Mo Pitkins and the Pioneer Theater were homes away from home for a lot of New Yorkers.

A.

Sometimes I think I think I was running my businesses more form my heart than from my head. Mo Pitkins was probably an example of that, a multi-level music club on Avenue A in this economy was hard and the financial reality made it impossible. No matter how badly I wanted it and loved it, it’s not always enough.

Q.

How do you measure what is enough to keep a business going another year and another?

A.

When we started in the business, the goal was for occupancy to be seven percent of our sales. That was our standard and then over time it grew to 10 percent. Now we have locations where we are paying 20 percent of our sales for occupancy and that is absurd.
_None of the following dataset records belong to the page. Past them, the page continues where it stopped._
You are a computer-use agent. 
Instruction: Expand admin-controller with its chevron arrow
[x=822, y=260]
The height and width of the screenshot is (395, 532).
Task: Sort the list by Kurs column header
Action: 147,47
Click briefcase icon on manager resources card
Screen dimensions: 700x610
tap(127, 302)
That means every penny goes to our landlord. That is why we have been building the business outside of the city. Landlords in Manhattan never got the message that the economy collapsed in 2007-2008.

Q.

Do the $1 pizza places affect your business?

A.

The advent of $1 pizza places have been a challenge. We don’t dumb down our pizzas to compete with those places. I remember there was a 50-cent pizza when I was young and broke, and I went there. There is a place for that kind of thing, but there are always people who want something better with better ingredients and better sourcing.

Q.

How much have you had to raise your prices to stay afloat?

A.

We raise incrementally, as our expenses go up. We aren’t raising them as much as our landlords are raising; we keep up with our vendor increases. The landlord is always threatening a CVS or Starbucks will move in if we don’t want to stay.

Q.

You throw a lot of community events, which requires a lot of overhead. How are you making money?

A.

We sell a lot of pizza, about 3 million slices a year. Our events definitely have us spending a lot more than we bring in. Selling wine and beer helps when we’re giving away pizza. We do stuff like this to say thank you to the community. The East Village history and legacy feeds us every day. My office and house and kids are here. I can’t say thank you enough for what the community does for us every day. Being generous is the best marketing you can do. I scratch my head and wonder why more businesses don’t do it.

Q.

How does one get a pizza named after them?

A.

There are three things you need. 1) You can’t ask. If you ask, you are finished. 2) You have to have done something really great that most people aren’t aware of. 3) It has to have happened at least 10 years ago. You have to stand the test of time. We added “The Meg” which is for Meg of White Stripes recently. We also just added “The Animal” for the Animal Collective.

Q.

How do you go about picking the next city for a new Two Boots?

A.

I only want to open in places I want to visit, except for New Orleans because I love that city and I want to be able to relax and visit it. I want to open in Detroit. I can’t wait to get out there. I like the weird depressing cities. When I get a request for a store in Nanuet Mall in New Jersey, it doesn’t turn me on. I just opened in Bard College in upstate New York, and I love that project. It has a stage for live poetry jams. That kind of thing speaks to me, not malls in New Jersey. I went to Mumbai to meet with folks there, but I don’t think that’s the right situation for us. I love London. I have someone in Barcelona interested. We’re opening in Nashville. I love the deep south and want to open in obvious places like Austin.

Q.

Would you consider yourself a pizza mogul?

A.

No. I am a project junkie. I love new projects whether it’s an art festival, or a new branch of Two Boots, I’m not a mogul, but am a Two Boots missionary.